The timing of the suit would appear that it might be ramping up the tension to get Gandolfini's salary in line with some of his broadcast network peers. Gandolfini gets $400,000 an episode, a figure comparable to the likes of "Frasier" costars Jane Leeves and Peri Gilpin, as well as "West Wing" star Martin Sheen, who pulls down around $425,000 an episode. Those salaries are well below the $800,000 paid Ray Romano, the $1 million an episode paid the "Friends" cast or the $1.6 million paid Kelsey Grammer.
Those stars, however, have renegotiated their contracts once their shows have been declared a success, just as Gandoflini did in September 2000, when he signed a $10 million deal for two seasons.
"Sopranos" seasons, however, are only 13 episodes and take nine months to shoot, about the same time commitment as a 22-show network series. Also, "The Sopranos" hasn't shown the syndication potential those other shows possess.

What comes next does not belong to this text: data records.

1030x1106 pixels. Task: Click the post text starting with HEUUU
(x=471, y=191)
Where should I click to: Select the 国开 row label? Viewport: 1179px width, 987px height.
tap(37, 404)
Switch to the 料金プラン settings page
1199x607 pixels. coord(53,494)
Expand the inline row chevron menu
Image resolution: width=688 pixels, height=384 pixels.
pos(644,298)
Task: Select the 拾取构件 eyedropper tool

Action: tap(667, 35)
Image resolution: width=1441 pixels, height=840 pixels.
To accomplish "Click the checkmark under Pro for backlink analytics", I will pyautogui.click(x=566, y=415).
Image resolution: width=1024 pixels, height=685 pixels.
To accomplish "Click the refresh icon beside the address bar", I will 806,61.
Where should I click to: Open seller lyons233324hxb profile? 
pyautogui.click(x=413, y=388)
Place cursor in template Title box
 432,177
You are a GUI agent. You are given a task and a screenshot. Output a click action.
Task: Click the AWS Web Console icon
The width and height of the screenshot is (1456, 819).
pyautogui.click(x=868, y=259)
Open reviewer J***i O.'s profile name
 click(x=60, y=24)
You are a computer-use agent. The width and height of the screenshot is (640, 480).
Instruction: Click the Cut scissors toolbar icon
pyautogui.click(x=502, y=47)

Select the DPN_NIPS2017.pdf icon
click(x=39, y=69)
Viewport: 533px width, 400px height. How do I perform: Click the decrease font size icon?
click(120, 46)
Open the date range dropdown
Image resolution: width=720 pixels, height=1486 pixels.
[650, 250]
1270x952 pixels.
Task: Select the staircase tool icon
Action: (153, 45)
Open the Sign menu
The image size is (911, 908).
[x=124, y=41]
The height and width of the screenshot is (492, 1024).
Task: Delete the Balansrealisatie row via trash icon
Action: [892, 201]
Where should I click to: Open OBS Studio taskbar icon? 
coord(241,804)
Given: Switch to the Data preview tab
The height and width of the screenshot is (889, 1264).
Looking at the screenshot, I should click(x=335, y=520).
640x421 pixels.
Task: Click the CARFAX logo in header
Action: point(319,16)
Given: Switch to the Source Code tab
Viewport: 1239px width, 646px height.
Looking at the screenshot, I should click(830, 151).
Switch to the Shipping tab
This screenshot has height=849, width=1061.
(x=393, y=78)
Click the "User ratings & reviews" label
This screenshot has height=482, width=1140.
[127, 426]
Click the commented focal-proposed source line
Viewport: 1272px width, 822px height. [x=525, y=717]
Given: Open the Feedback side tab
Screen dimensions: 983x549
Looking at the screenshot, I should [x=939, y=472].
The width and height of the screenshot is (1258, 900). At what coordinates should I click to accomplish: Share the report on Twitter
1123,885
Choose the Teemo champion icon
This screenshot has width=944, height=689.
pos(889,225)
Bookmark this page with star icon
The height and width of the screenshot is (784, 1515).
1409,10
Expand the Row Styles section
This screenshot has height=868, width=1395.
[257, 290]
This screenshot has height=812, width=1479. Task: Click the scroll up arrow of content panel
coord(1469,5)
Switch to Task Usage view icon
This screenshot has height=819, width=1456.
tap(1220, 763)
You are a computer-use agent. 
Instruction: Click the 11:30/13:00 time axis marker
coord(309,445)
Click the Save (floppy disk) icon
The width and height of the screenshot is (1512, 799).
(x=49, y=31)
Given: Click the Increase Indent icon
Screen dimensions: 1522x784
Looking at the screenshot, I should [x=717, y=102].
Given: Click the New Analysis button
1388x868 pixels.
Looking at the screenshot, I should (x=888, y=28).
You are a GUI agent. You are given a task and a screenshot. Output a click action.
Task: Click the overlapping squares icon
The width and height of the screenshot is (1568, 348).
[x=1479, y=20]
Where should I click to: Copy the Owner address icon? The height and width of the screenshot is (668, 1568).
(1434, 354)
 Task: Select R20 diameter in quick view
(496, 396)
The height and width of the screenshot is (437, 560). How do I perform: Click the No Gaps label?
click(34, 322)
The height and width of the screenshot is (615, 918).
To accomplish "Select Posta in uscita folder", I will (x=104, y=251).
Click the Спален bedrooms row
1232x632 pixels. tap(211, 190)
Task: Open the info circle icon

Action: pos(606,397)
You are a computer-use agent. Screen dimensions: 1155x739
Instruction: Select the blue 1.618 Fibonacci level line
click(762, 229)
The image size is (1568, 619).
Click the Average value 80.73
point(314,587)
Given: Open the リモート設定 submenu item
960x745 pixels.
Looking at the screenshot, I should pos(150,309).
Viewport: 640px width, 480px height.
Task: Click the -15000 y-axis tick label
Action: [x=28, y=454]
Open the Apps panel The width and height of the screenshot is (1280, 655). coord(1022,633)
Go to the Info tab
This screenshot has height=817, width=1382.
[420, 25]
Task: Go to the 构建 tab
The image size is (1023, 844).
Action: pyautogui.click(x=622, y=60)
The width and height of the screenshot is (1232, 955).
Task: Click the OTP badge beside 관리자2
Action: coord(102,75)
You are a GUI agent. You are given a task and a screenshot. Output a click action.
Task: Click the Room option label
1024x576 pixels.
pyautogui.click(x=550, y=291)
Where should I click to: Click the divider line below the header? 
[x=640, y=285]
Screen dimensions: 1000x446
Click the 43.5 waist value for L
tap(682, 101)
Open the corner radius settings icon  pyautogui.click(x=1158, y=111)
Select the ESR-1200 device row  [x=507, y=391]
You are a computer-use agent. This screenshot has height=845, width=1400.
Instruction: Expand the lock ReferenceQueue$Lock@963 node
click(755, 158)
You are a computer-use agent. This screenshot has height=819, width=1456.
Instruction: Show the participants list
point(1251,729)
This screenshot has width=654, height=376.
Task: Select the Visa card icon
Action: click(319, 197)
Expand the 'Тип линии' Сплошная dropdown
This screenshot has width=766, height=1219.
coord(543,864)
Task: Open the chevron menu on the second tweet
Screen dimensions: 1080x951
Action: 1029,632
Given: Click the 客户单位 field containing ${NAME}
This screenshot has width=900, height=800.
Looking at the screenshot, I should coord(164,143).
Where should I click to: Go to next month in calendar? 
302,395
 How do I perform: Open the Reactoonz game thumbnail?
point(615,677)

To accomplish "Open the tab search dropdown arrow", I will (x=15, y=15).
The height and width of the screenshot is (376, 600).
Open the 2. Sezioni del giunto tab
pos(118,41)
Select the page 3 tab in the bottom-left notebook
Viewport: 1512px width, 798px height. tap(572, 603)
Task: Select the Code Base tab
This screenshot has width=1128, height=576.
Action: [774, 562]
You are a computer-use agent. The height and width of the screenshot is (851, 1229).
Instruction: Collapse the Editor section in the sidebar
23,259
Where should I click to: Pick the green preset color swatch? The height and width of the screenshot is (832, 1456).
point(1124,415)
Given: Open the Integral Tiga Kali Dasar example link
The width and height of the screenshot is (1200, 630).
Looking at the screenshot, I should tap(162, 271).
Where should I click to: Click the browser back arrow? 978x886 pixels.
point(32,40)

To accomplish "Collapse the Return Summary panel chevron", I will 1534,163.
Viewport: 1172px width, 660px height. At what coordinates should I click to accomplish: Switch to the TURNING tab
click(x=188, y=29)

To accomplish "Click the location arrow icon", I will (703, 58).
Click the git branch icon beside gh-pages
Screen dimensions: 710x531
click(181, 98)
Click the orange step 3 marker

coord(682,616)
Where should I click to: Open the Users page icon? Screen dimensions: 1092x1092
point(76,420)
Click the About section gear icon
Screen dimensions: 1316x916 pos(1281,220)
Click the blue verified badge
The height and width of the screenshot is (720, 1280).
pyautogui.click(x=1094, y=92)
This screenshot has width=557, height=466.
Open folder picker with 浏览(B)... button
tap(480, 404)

"We know that a lot of people in television are paid a lot more than James Gandolfini," Singer said. "He is an integral part of the show. HBO is considered to be the most profitable network. Whether or not 'Sopranos' and James Gandolfini is a significant reason for that isn't an issue for a litigation lawyer. He has others who get involved in it. But after reviewing the facts, we firmly believe that Mr. Gandolfini doesn't have to come to work if he doesn't want to."
HBO has waited for Chase to complete the majority of the episodes before scheduling "The Sorpanos" and as many as 15 months between season starts. It is likely that the fifth season of "The Sorpanos" will debut in early 2004.